Penanganan Umum Tetanus berupa:
• Merawat dan membersihkan luka
• Merwat luka dengan cara membersihkan luka, irigasi luka, debridement luka (eksisi jaringan nekrotik), membuang benda asing dalam luka serta kompres dengan H202, dalam hal ini penatalaksanaan, terhadap luka tersebut dilakukan 1-2 jam setelah Anti Tetanus Serum (ATS) dan pemberian Antibiotika.
• Isolasi untuk menghindari rangsang luar seperti suara dan tindakan terhadap penderita
• Oksigen cukup
• Mengatur keseimbangan cairan dan elektrolit.
Pencegahan supaya tidak terjadi tetanus, yaitu:
1. Perawatan luka
Harus segera dilakukan terutama pada luka tusuk, luka kotor atau luka yang diduga tercemar dengan spora tetanus.

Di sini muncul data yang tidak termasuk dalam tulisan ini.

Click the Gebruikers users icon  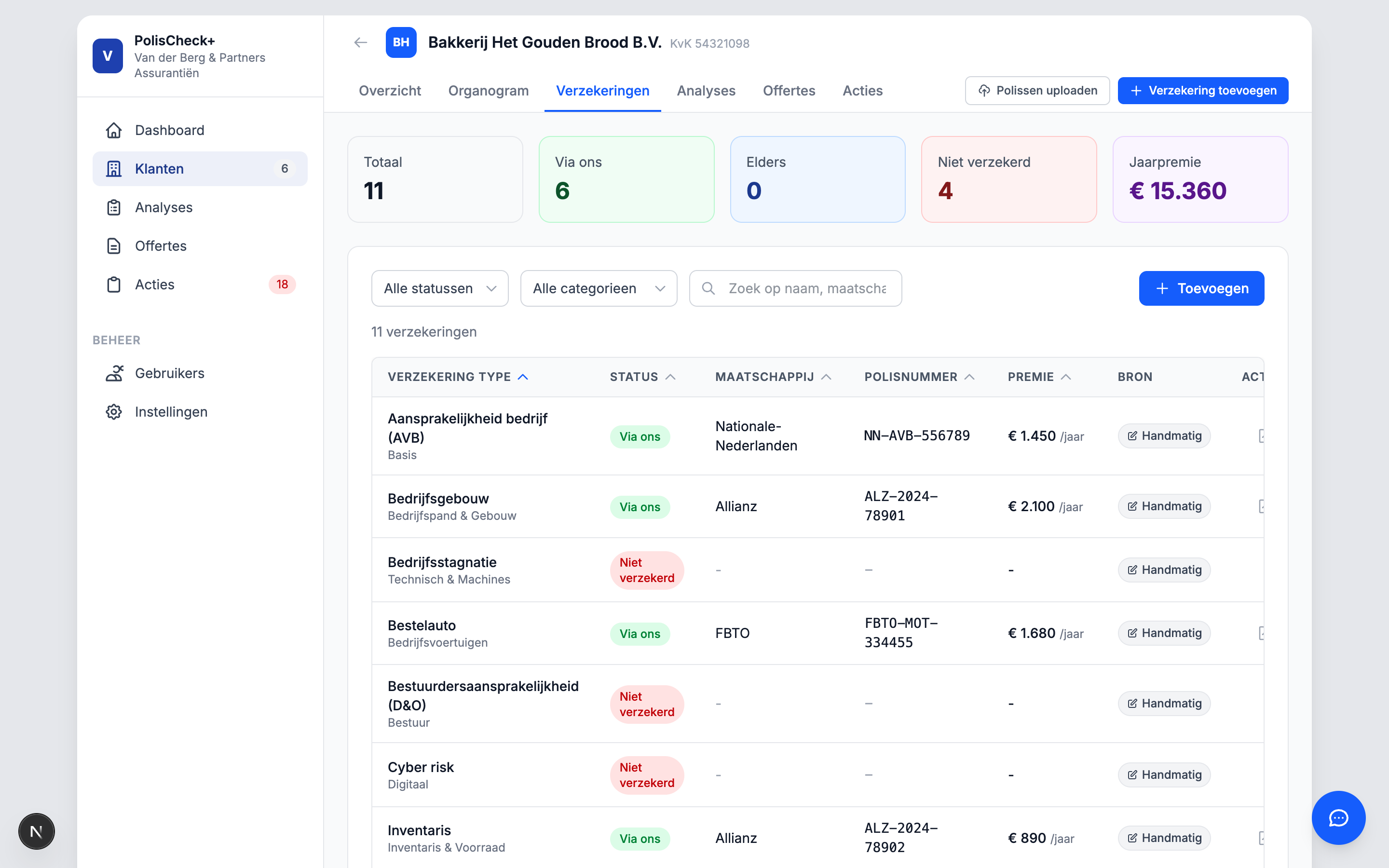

2. Pemberian ATS dan toksoid tetanus pada luka
Profilaksis dengan pemberian ATS hanya efektif pada luka baru ( < 6 jam) dan harus segera dilanjutkan dengan imunisasi aktif.
3. Imunisasi aktif
Diberikan DPT, DT, atau toksoid tetanus. Jenis imunisasi tergantung dari golongan umur dan jenis kelamin.
Prognosis
Rata-rata angka kematian akibat tetanus berkisar antara 25-75%, tetapi angka mortalitas dapat diturunkan hingga 10-30 persen dengan perawatan kesehatan yang modern. Banyak faktor yang berperan penting dalam prognosis tetanus, di antaranya adalah masa inkubasi, masa awitan, jenis luka, dan keadaan status imunitas pasien.
Semakin pendek masa inkubasi, prognosisnya menjadi semakin buruk. Semakin pendek masa awitan, semakin buruk prognosis. Letak, jenis luka dan luas kerusakan jaringan turut memegang peran dalam menentukan prognosis.
Jenis tetanus juga mempengaruhi prognosis. Tetanus neonatorum dan tetanus sefalik harus dianggap sebagai tetanus berat, karena mempunyai prognosis buruk. Sebaliknya tetanus lokal yang memiliki prognosis baik. Pemberian antitoksin profilaksis dini meningkatkan angka kelangsungan hidup, meskipun terjadi tetanus.